▸ WHAT TO DO
Could you repeat the data from the line containing "Task: Pick the Measure tool" through the end, keeping both ends and leaving out the pictures?

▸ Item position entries
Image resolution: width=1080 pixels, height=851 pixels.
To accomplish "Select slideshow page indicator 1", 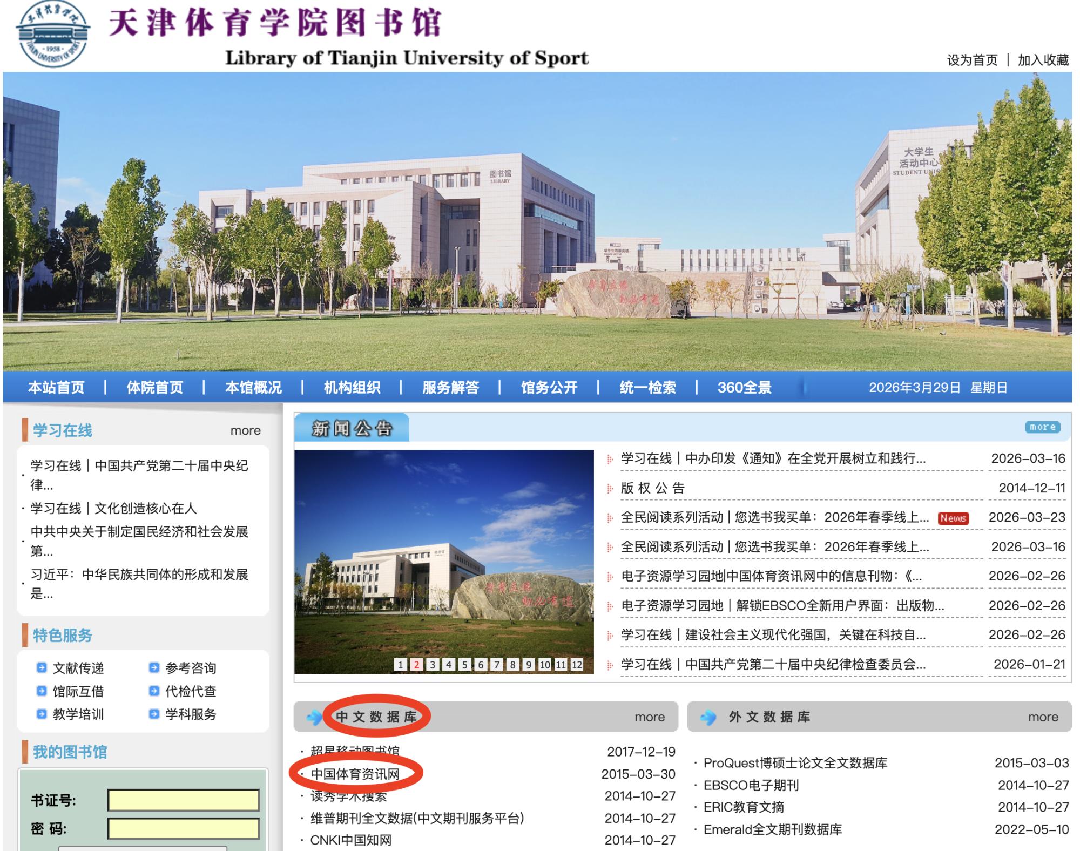I will coord(400,665).
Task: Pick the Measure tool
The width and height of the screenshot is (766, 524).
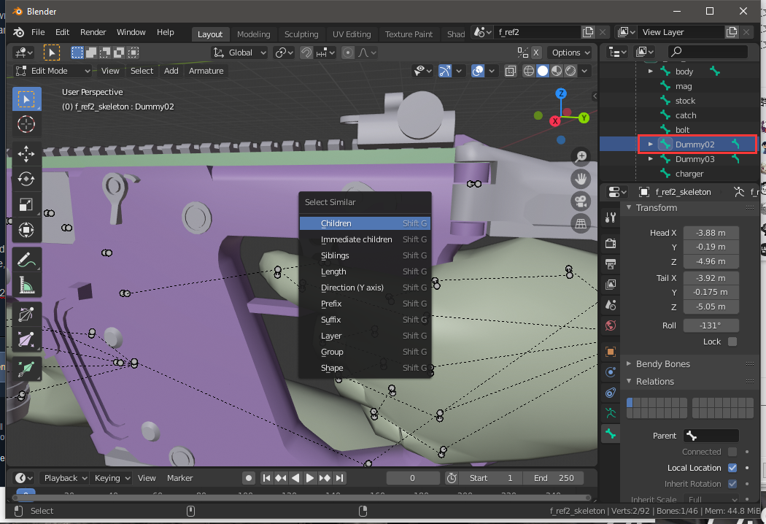Action: pos(26,285)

▸ FULL ANSWER
Task: Pick the Measure tool
The width and height of the screenshot is (766, 524).
Action: pos(26,285)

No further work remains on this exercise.